*** Opening of Input ***
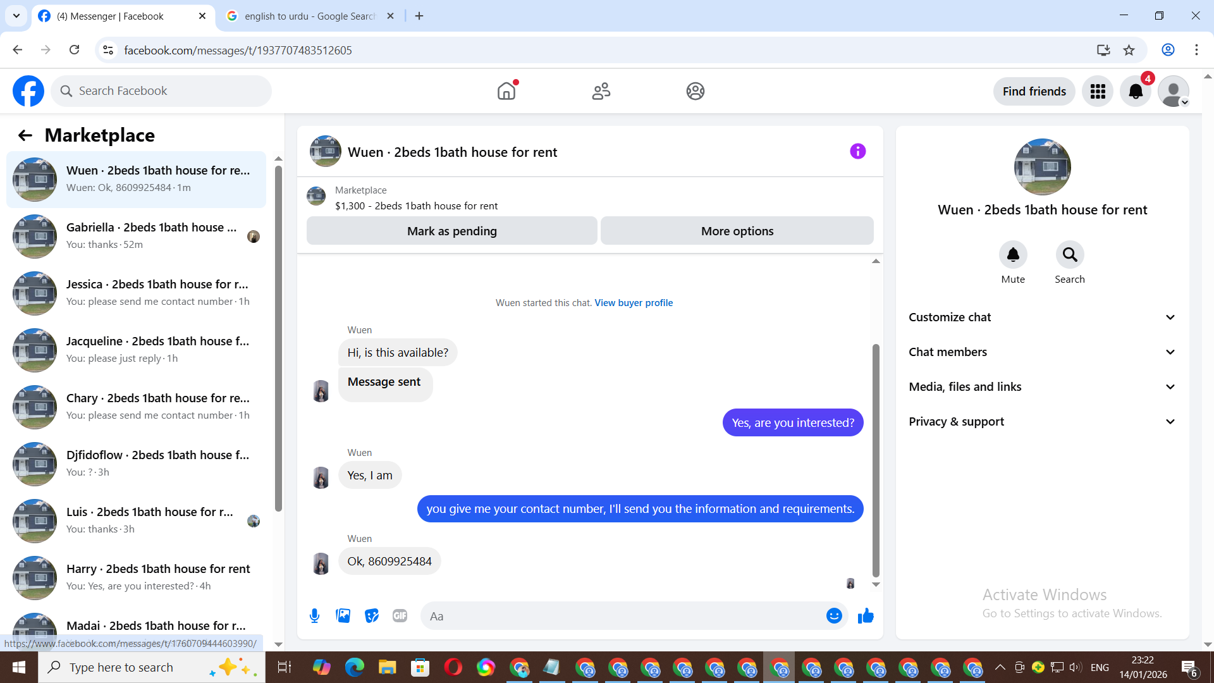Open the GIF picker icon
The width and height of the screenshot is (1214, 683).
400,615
*** Close of Input ***
*** Opening of Input ***
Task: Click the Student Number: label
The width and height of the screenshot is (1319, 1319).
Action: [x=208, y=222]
*** Close of Input ***
*** Opening of Input ***
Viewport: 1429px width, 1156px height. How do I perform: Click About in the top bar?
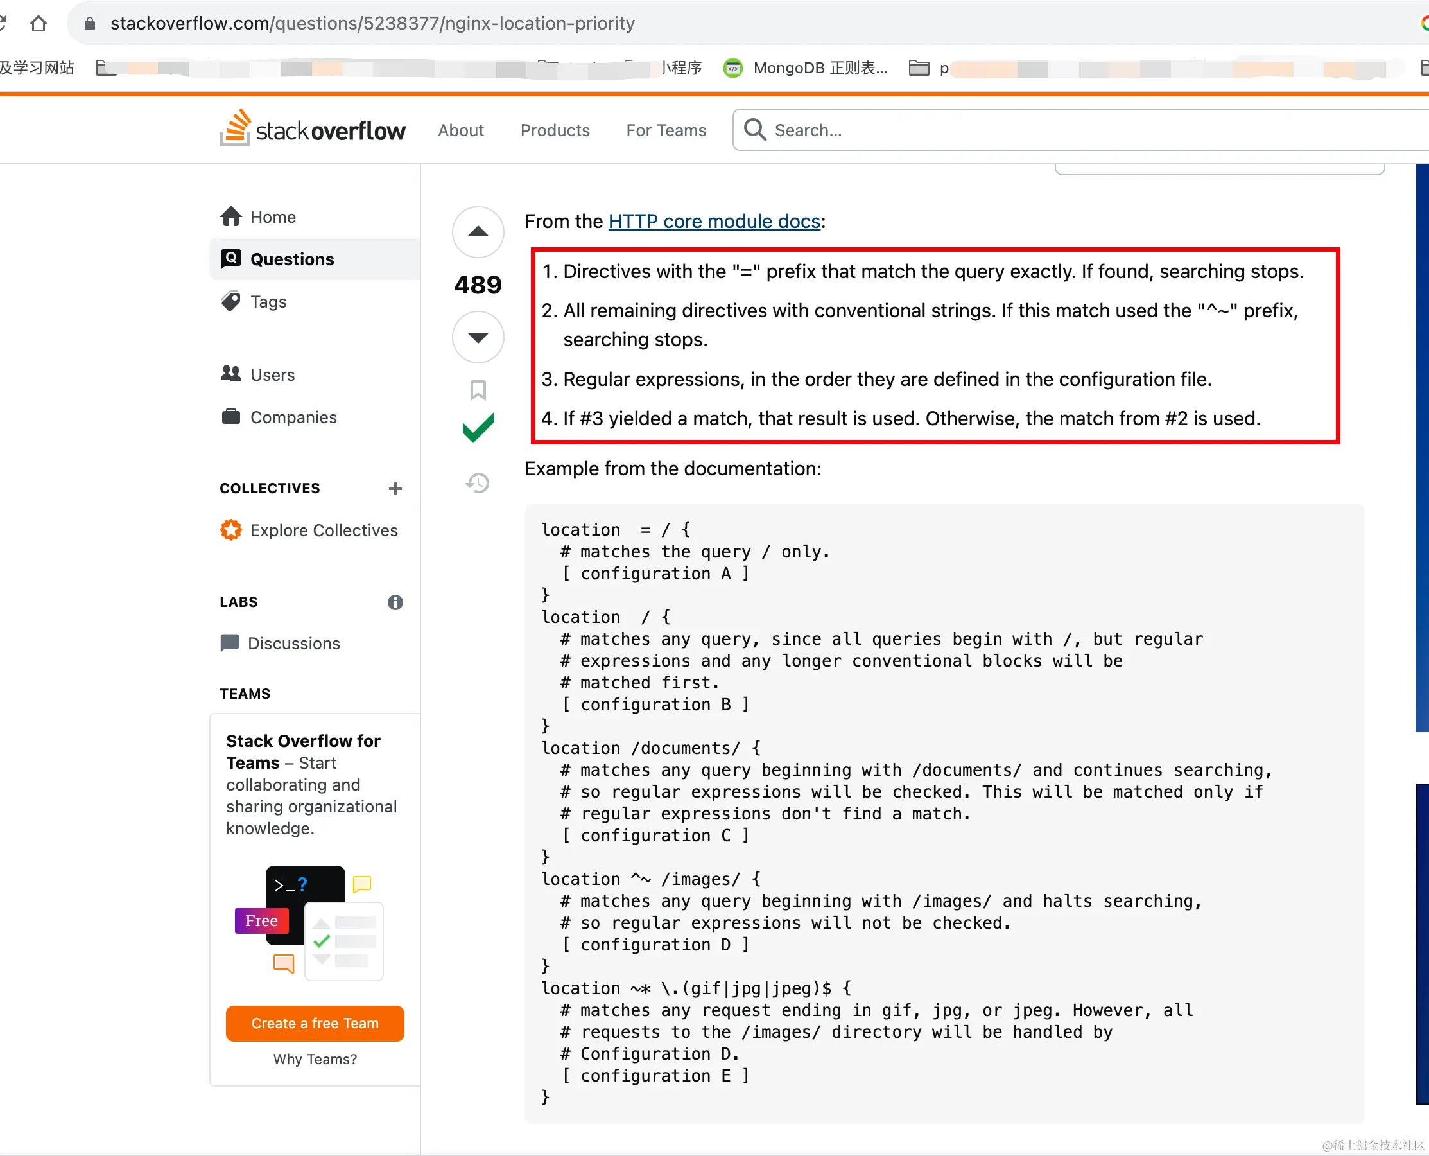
*** Close of Input ***
### What the task requires
Check every line of the data above for the string "Click", and copy those that have it.

### Task solution
Task: Click the Student Number: label
Viewport: 1429px width, 1156px height. How do I perform: Click About in the top bar?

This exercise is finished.